→ MATERIAL SHOWN:
--- --- ---

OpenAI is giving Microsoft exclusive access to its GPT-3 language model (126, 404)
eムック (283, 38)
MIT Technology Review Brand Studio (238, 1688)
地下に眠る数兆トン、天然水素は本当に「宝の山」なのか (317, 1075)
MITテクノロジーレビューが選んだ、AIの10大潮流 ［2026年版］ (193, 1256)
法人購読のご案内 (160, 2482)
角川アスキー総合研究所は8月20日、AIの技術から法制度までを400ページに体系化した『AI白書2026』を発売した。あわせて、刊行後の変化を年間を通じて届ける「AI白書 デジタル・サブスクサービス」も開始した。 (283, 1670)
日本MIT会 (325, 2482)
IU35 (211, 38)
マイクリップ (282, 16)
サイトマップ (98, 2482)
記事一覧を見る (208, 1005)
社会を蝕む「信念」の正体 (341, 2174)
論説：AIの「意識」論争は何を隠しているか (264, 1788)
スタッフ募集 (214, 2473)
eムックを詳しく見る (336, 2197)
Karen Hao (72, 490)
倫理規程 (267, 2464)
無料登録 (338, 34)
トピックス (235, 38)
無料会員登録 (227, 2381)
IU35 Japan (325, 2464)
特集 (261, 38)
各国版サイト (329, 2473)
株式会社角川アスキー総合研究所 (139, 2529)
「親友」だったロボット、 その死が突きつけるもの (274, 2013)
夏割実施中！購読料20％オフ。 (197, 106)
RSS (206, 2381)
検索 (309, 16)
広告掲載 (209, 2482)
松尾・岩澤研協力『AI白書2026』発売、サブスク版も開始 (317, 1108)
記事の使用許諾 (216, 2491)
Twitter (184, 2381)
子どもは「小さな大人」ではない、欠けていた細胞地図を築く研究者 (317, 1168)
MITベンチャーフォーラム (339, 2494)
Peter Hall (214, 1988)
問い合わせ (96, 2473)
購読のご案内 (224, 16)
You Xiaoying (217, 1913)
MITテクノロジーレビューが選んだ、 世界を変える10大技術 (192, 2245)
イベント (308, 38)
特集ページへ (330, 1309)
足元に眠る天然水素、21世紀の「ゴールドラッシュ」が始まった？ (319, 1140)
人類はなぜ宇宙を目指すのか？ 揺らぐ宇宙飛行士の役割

--- --- ---

→ ACTIVITY:
Nothing should be returned except the lines from the one containing "株式会社角川アスキー総合研究所 (139, 2529)" through the last line of the data, each restated word for word.

→ WRITTEN RESPONSE:
株式会社角川アスキー総合研究所 (139, 2529)
「親友」だったロボット、 その死が突きつけるもの (274, 2013)
夏割実施中！購読料20％オフ。 (197, 106)
RSS (206, 2381)
検索 (309, 16)
広告掲載 (209, 2482)
松尾・岩澤研協力『AI白書2026』発売、サブスク版も開始 (317, 1108)
記事の使用許諾 (216, 2491)
Twitter (184, 2381)
子どもは「小さな大人」ではない、欠けていた細胞地図を築く研究者 (317, 1168)
MITベンチャーフォーラム (339, 2494)
Peter Hall (214, 1988)
問い合わせ (96, 2473)
購読のご案内 (224, 16)
You Xiaoying (217, 1913)
MITテクノロジーレビューが選んだ、 世界を変える10大技術 (192, 2245)
イベント (308, 38)
特集ページへ (330, 1309)
足元に眠る天然水素、21世紀の「ゴールドラッシュ」が始まった？ (319, 1140)
人類はなぜ宇宙を目指すのか？ 揺らぐ宇宙飛行士の役割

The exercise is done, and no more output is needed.